Collins v. Mnuchin

Summarized by:

  • Court: U.S. Supreme Court Certiorari Granted
  • Area(s) of Law: Administrative Law
  • Date Filed: July 9, 2020
  • Case #: 19-422
  • Judge(s)/Court Below: 938 F.3d 553 (5th Cir. 2019).
  • Full Text Opinion

(1) Whether the Federal Housing Finance Agency’s (FHFA) structure violates the separation of powers; and (2) whether the courts must set aside a final agency action that FHFA took when it was unconstitutionally structured and strike down the statutory provisions that make FHFA independent.

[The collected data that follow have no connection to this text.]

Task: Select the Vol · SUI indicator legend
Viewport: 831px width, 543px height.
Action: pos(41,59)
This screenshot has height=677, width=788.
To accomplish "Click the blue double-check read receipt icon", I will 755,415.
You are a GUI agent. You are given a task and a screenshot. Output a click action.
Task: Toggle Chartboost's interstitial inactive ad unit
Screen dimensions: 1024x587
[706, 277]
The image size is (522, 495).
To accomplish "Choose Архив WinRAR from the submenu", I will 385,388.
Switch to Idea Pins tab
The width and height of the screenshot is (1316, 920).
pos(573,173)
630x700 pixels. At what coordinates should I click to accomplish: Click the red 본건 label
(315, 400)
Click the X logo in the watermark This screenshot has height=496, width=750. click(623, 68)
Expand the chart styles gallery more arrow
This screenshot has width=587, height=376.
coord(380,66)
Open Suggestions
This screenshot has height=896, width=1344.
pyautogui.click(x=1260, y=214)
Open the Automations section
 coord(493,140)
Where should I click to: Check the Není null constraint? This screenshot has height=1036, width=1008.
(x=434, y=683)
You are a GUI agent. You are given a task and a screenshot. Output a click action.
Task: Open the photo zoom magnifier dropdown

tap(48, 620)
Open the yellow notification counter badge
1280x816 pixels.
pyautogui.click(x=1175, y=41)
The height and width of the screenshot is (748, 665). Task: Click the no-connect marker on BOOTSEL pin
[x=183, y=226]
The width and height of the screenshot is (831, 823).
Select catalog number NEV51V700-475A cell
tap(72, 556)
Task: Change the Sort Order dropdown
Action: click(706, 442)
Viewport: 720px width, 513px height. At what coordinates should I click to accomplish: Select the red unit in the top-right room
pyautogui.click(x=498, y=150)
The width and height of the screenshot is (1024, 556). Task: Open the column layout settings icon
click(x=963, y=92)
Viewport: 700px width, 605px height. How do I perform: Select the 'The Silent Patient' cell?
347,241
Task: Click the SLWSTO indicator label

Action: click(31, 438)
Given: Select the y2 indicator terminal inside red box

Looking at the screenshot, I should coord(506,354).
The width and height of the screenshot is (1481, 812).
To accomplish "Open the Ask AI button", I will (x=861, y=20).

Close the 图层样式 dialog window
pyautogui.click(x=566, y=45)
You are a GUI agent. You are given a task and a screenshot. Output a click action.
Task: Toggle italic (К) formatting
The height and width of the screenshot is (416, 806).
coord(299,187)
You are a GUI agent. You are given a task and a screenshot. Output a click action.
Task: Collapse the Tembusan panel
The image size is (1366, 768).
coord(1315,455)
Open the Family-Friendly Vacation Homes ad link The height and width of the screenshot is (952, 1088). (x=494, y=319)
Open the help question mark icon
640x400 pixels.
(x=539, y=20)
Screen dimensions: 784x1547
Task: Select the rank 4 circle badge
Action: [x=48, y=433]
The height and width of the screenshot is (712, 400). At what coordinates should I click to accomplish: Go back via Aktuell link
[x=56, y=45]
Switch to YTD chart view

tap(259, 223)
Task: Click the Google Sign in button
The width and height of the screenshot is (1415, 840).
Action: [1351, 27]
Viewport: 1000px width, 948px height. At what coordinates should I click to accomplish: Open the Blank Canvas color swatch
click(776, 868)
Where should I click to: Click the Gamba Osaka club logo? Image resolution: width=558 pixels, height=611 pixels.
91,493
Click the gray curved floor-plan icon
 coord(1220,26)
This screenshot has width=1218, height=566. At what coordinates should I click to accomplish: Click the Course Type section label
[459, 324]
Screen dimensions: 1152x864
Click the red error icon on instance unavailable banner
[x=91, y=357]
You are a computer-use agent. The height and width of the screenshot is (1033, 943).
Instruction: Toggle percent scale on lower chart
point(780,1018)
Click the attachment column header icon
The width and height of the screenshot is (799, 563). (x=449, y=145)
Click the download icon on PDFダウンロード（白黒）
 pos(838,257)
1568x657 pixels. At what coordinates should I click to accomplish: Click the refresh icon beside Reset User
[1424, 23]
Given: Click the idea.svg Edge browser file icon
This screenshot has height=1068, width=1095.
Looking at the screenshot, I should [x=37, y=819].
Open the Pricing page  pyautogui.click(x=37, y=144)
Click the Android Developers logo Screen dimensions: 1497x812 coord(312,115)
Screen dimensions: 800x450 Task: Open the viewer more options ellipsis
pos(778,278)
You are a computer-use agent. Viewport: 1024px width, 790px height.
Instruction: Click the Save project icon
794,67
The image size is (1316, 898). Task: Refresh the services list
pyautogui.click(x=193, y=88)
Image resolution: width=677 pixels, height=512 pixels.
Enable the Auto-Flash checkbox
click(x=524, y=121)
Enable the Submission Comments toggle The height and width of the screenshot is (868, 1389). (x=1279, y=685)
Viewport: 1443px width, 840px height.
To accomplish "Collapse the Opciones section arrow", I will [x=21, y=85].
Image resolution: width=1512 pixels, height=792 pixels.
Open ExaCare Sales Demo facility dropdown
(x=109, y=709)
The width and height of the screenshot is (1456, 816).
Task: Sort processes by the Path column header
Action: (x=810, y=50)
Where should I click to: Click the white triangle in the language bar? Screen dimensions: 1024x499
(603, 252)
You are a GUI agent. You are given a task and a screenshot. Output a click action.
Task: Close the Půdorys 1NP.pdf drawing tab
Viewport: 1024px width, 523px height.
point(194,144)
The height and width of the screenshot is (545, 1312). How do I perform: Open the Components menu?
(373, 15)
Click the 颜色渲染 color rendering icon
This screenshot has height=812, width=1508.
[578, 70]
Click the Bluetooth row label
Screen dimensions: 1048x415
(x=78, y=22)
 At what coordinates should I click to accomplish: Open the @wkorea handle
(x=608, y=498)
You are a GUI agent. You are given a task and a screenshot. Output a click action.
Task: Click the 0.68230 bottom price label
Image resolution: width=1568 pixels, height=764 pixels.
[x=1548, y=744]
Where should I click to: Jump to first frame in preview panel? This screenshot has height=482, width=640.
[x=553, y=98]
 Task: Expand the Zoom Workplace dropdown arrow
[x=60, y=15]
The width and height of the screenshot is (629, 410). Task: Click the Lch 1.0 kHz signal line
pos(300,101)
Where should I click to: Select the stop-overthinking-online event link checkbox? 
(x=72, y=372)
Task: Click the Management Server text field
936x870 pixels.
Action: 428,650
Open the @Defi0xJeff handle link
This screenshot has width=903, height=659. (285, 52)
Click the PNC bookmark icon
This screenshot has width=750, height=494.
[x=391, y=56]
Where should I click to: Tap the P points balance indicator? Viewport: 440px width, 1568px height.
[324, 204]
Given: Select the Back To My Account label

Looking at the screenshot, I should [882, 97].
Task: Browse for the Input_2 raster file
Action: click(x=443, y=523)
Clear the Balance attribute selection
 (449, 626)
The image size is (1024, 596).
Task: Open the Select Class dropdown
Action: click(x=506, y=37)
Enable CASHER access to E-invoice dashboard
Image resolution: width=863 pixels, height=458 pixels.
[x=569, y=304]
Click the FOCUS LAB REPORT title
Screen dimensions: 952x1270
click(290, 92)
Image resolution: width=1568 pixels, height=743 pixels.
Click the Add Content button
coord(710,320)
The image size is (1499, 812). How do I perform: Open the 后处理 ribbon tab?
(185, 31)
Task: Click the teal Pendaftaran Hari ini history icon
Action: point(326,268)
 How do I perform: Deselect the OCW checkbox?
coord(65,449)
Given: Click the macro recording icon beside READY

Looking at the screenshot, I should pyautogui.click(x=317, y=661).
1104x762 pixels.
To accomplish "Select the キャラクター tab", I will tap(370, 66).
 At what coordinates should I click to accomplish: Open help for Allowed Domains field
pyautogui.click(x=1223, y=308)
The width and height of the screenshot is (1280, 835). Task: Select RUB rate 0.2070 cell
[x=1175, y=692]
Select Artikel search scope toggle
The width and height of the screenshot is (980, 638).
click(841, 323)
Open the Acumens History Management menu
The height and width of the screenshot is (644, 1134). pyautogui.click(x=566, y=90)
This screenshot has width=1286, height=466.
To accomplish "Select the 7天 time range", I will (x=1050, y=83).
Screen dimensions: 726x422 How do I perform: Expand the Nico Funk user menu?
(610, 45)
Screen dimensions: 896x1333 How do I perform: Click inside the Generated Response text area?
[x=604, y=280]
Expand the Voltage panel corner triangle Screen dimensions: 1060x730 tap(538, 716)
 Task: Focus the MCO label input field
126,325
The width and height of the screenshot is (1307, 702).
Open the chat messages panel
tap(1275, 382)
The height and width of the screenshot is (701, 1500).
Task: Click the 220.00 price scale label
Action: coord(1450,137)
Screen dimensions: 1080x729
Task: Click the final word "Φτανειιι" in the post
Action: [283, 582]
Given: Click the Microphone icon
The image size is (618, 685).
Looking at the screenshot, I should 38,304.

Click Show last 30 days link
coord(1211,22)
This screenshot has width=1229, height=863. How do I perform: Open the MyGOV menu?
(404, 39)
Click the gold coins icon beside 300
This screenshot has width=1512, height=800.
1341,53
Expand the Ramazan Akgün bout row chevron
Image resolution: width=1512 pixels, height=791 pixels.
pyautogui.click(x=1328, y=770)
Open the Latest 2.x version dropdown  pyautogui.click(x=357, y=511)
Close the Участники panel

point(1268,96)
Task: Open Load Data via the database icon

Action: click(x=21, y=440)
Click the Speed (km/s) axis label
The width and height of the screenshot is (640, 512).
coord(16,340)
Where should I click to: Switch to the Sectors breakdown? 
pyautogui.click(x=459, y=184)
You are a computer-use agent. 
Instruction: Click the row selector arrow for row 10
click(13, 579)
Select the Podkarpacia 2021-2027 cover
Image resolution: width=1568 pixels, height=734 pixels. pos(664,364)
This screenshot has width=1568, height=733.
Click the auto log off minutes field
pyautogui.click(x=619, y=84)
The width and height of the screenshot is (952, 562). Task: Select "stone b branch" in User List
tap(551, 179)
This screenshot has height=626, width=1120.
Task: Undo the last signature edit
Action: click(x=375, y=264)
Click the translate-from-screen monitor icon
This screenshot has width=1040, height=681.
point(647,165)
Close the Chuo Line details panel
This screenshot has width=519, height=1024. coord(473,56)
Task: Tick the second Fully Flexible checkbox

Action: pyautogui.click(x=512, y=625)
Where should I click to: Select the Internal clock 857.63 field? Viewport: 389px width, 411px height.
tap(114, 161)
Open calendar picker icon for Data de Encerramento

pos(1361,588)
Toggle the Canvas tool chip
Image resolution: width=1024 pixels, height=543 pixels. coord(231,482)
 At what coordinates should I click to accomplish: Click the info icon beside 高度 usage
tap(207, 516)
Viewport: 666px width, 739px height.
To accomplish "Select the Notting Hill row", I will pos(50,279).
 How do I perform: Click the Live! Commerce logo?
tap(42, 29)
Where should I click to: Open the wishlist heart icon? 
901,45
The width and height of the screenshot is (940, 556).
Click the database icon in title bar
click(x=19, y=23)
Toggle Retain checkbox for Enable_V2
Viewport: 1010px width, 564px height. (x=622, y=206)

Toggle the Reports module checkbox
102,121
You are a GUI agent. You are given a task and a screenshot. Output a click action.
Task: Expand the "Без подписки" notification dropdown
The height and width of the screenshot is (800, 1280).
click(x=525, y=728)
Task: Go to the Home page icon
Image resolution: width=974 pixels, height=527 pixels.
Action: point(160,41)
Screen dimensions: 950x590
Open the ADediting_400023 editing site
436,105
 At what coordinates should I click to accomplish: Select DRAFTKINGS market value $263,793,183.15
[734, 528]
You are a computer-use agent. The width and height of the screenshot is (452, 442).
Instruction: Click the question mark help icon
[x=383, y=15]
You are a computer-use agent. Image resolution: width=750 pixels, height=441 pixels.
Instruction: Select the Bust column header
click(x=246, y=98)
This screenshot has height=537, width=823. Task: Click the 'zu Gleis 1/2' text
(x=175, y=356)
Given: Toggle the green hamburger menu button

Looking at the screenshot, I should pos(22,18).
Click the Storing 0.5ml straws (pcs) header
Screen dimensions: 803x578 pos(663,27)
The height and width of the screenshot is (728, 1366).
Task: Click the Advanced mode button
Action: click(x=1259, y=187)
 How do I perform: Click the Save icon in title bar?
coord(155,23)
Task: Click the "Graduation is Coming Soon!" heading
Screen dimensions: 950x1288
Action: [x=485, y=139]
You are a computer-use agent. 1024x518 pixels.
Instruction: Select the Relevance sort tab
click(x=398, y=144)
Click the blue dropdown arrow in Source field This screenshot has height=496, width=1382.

Petitioners owned shares in Freddie Mac and Fannie Mae, which are regulated by FHFA. FHFA placed them under conservatorship, and received financing from the Treasury to keep them afloat. Respondents adopted a Third Amendment to the financial agreements which provided Respondents a majority of the share’s quarterly net worth. Petitioners sued Respondents and argued that adopting the Third Amendment surpassed the FHFA’s various statutory powers and that FHFA did not have the authority to adopt it because the President cannot remove its Director. The district court granted a motion to dismiss Petitioner’s statutory authority claims, and summary judgment in favor of Respondents. Upon appeal, the Fifth Circuit reversed and remanded in part, and affirmed in part, the judgment of the district court. The Fifth Circuit held that FHFA exceeded their statutory authority because, when interpreting the Housing and Economic Recovery Act's ("HERA") conservator and receiver scheme, the FHFA’s generally held powers should not leave specific ones meaningless. The Fifth Circuit also held that Respondents did not exceed their securities-purchase authority, nor was the adoption of the net worth sweep arbitrary and capricious, because Congress granted the purchase security "authority to protect markets, consumers, and taxpayers, not" stakeholders. The Fifth Circuit lastly held that FHFA violated Article Two of the Constitution because HERA’s for-cause removal protection limited the President’s removal power and falls outside the exception for independent agencies. Petitioners argue that lower court erred and the decision below conflicts with other circuits.